Shea T C, Mason J R, Storniolo A M, Newton B, Breslin M, Mullen M, Ward D M, Miller L, Christian M, Taetle R
Department of Medicine, University of California, San Diego.
J Clin Oncol. 1992 Mar;10(3):464-73. doi: 10.1200/JCO.1992.10.3.464.
The trial was undertaken to study the effect of administering granulocyte-macrophage colony-stimulating factor (GM-CSF) with and without peripheral-blood progenitor cells (PBPC) on the hematologic and nonhematologic toxicity observed with multiple cycles of high-dose carboplatin chemotherapy.
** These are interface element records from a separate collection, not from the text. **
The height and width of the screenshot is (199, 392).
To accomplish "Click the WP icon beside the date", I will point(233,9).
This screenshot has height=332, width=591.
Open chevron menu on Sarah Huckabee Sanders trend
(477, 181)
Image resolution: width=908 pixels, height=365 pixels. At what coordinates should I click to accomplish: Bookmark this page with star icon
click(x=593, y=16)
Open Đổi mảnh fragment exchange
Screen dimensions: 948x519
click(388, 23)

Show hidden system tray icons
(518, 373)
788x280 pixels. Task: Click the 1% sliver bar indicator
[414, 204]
Eighteen patients with a variety of solid tumors received a total of 40 cycles of carboplatin, 1,200 mg/m2 per cycle, administered by continuous infusion over 96 hours. All 40 courses were administered with a daily 4-hour intravenous (IV) infusion of either 5 or 10 micrograms/kg/d of recombinant human Escherichia coli-derived GM-CSF. The first 20 courses were administered without PBPC support (treatment A). Because of severe neutropenia and thrombocytopenia, the next 20 courses of therapy were administered with GM-CSF, PBPC, and oral antibiotic prophylaxis (treatment B).
The addition of PBPC support led to a significant reduction in the duration of neutropenia (10.5 v 7.5 days; P = .027) and thrombocytopenia (12.4 v 5.2 days; P = .001), number of RBC transfusions (six v three; P = .01) and platelet transfusions (10.3 v 3.7; P = .013), number of hospital days (12.6 v 2.9; P = .01), and days of IV antibiotics (11.8 v 2.4; P = .007) per cycle. Significant increases in the weekly dose intensity (206 v 285 mg/m2/wk; P = .014) and total dose (2,287 v 3,600 mg/m2; P = .018) of carboplatin delivered were also observed with treatment B. The overall response rate in this study was 70%, with 11 of 16 assessable patients achieving either a complete (three patients) or partial (eight patients) remission.
This combination of GM-CSF and PBPC infusion represents an effective method for delivering multiple cycles of high-dose carboplatin chemotherapy and may serve as a model for the administration of high-dose chemotherapy in future trials.
本试验旨在研究给予粒细胞巨噬细胞集落刺激因子(GM-CSF)联合或不联合外周血祖细胞(PBPC)对多周期高剂量卡铂化疗所致血液学和非血液学毒性的影响。
18例患有各种实体瘤的患者共接受了40个周期的卡铂治疗,每个周期剂量为1200mg/m²,通过96小时持续输注给药。所有40个疗程均每日静脉输注(IV)4小时,剂量为5或10μg/kg/d的重组人源大肠杆菌衍生的GM-CSF。前20个疗程在无PBPC支持的情况下给药(治疗A)。由于严重的中性粒细胞减少和血小板减少,接下来的20个疗程在给予GM-CSF、PBPC及口服抗生素预防的情况下给药(治疗B)。
添加PBPC支持导致每个周期中性粒细胞减少持续时间(10.5天对7.5天;P = 0.027)、血小板减少持续时间(12.4天对5.2天;P = 0.001)、红细胞输注次数(6次对3次;P = 0.01)和血小板输注次数(10.3次对3.7次;P = 0.013)、住院天数(12.6天对2.9天;P = 0.01)以及静脉使用抗生素天数(11.8天对2.4天;P = 0.007)均显著减少。治疗B组还观察到卡铂的每周剂量强度(206mg/m²/周对285mg/m²/周;P = 0.014)和总剂量(2287mg/m²对3600mg/m²;P = 0.018)显著增加。本研究的总体缓解率为70%,16例可评估患者中有11例实现完全缓解(3例患者)或部分缓解(8例患者)。
GM-CSF与PBPC输注的这种联合是进行多周期高剂量卡铂化疗的有效方法,可能成为未来试验中高剂量化疗给药的模型。